---- Given text

Training two models simultaniously: incorrect backpropagation

When training two networks for online knowledge distillation on CUDA(2 GPU), the backpropagation for the teacher model fails. When executing, the code runs properly but the teacher’s loss is not changing more than within a range of 0.0005 which is too low. When training the teacher seperately, the loss drops with a factor 0.8 every minibatch. The student’s backward is going well.

The models are trained with nn.DataParallel on the same device. When trying training it on seperate CUDA devices the same problem occured.

    criterion = nn.BCELoss()
    optimizer_t = optim.AdamW(student.parameters(),lr=teacher.lr,weight_decay=teacher.wgt_decay)
    optimizer_s = optim.AdamW(student.parameters(),lr=student.lr,weight_decay=student.wgt_decay)
# TRAINING #
            if train_network:
                teacher.train()
                student.train()
            else:
                student.eval()
                teacher.eval()
            for i, data in enumerate(trainloader, 0):
                iTot += 1
                inputs, labels = data[0].to(device), data[1].to(device)  # assign device (X)
                inputs = (inputs - torch.from_numpy(m)[np.newaxis, np.newaxis, :].to(device)) / torch.sqrt(
                    torch.from_numpy(v)[np.newaxis, np.newaxis, :].to(device))

                sequences += inputs.shape[0]
                frames += inputs.shape[0] * inputs.shape[1]
                hours += (inputs.shape[0] * inputs.shape[1]) * (
                        trainset.datasets[0].frShift / trainset.datasets[0].fs) / (60 * 60)
                # teacher training
                outputs_teacher = teacher(inputs)
                outputs_teacher = outputs_teacher[0]
                optimizer_t.zero_grad()
                teacher_loss = criterion(outputs_teacher, labels)
                teacher_loss.backward()
                optimizer_t.step()
                torch.cuda.empty_cache()

                
                # student training
                optimizer_s.zero_grad()
                outputs, transmitted_feat = student(inputs.detach())  # ap = after pooling != amplitude phase
                student_loss = criterion(outputs, labels.detach())
                
                loss2 = student_loss + teacher_loss

                loss2.backward()
                optimizer_s.step()
                torch.cuda.empty_cache()

Help will be much appreciated.

The problem was solved by doing input.detach() and label.detach()

--------

*Written request A*
Name every variable that the code in the forum thread on training two models increases with the += operator.
*Written request B*
Copy verbatim everything in the forum thread on training two models from "Training two models" down to "same problem occured.".
The lines after this point come from a different source than the thread above.

---- Information provided

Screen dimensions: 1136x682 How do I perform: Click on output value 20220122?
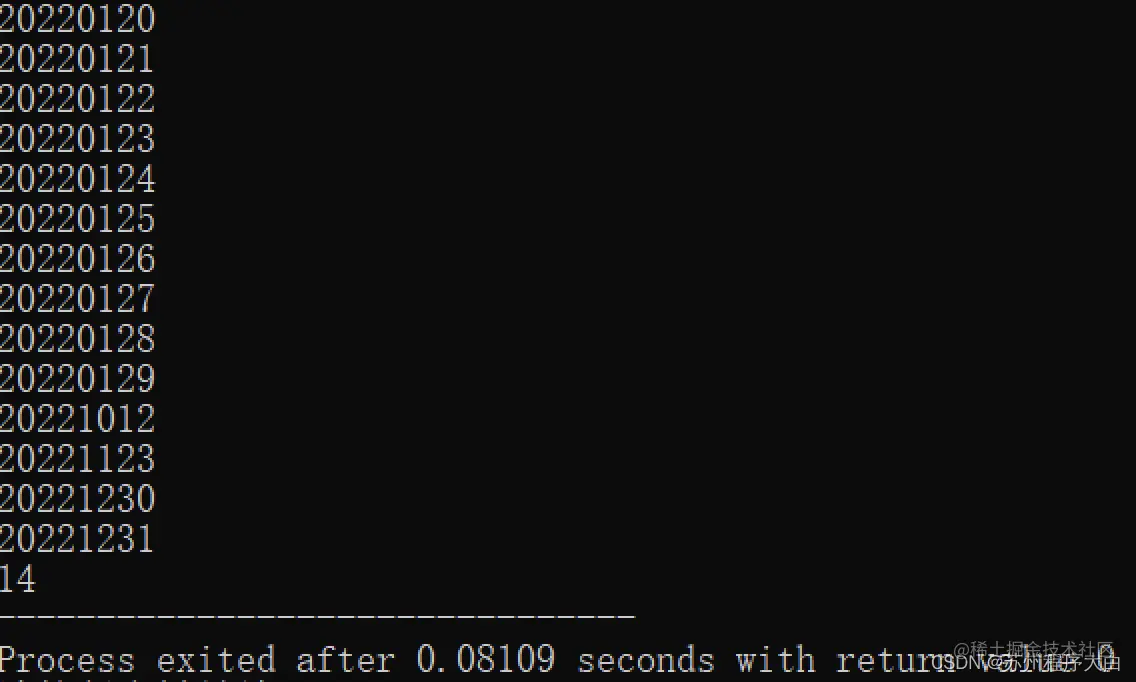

--------

*Worked answer A*
iTot, sequences, frames, hours

*Worked answer B*
Training two models simultaniously: incorrect backpropagation

When training two networks for online knowledge distillation on CUDA(2 GPU), the backpropagation for the teacher model fails. When executing, the code runs properly but the teacher’s loss is not changing more than within a range of 0.0005 which is too low. When training the teacher seperately, the loss drops with a factor 0.8 every minibatch. The student’s backward is going well.

The models are trained with nn.DataParallel on the same device. When trying training it on seperate CUDA devices the same problem occured.